Task: Your response should consist solely of the lines from the one containing "The width and height of the screenshot is (800, 399)." through the end of the data, copied exactly.
# # # # # # #
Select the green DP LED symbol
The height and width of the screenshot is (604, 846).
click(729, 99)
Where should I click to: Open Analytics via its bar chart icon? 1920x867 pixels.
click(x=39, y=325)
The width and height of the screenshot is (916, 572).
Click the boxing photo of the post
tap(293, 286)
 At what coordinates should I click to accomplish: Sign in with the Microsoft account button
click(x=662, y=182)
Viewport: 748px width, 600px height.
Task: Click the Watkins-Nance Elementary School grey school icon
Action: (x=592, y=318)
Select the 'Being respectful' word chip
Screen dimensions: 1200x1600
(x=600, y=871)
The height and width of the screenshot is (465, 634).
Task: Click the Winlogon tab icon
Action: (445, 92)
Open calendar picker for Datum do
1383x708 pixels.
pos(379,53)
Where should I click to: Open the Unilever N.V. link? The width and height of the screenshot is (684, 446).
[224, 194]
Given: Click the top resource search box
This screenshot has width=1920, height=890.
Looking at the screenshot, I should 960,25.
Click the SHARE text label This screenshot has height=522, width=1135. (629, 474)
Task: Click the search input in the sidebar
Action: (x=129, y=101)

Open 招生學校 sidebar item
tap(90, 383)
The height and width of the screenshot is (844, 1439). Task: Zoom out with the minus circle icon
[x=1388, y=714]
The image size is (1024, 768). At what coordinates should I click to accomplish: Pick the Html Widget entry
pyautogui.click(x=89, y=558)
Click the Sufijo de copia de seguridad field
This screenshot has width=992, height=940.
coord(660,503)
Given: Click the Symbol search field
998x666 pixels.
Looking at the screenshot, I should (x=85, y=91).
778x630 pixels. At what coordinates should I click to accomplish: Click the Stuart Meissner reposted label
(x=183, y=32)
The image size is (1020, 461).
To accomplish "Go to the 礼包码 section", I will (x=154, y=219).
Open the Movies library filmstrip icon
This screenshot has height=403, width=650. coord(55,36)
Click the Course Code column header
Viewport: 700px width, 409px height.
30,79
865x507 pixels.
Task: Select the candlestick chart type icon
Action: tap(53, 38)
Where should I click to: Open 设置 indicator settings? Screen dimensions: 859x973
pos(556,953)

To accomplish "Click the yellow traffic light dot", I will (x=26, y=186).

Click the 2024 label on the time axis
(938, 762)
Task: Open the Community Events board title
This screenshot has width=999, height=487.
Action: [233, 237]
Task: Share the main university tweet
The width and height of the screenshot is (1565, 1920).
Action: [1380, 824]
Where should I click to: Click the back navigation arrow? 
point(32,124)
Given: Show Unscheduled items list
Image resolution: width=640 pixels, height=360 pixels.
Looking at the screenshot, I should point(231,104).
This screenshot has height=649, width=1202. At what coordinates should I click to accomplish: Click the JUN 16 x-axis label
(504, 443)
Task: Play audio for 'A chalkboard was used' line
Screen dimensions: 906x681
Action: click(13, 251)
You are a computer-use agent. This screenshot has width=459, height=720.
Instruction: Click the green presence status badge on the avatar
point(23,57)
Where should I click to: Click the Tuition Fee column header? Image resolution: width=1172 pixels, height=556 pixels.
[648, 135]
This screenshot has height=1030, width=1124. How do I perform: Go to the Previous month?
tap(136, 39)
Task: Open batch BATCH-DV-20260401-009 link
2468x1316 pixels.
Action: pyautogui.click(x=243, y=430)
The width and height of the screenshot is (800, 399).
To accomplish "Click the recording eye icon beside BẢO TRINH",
# # # # # # #
Solution:
The width and height of the screenshot is (800, 399).
To accomplish "Click the recording eye icon beside BẢO TRINH",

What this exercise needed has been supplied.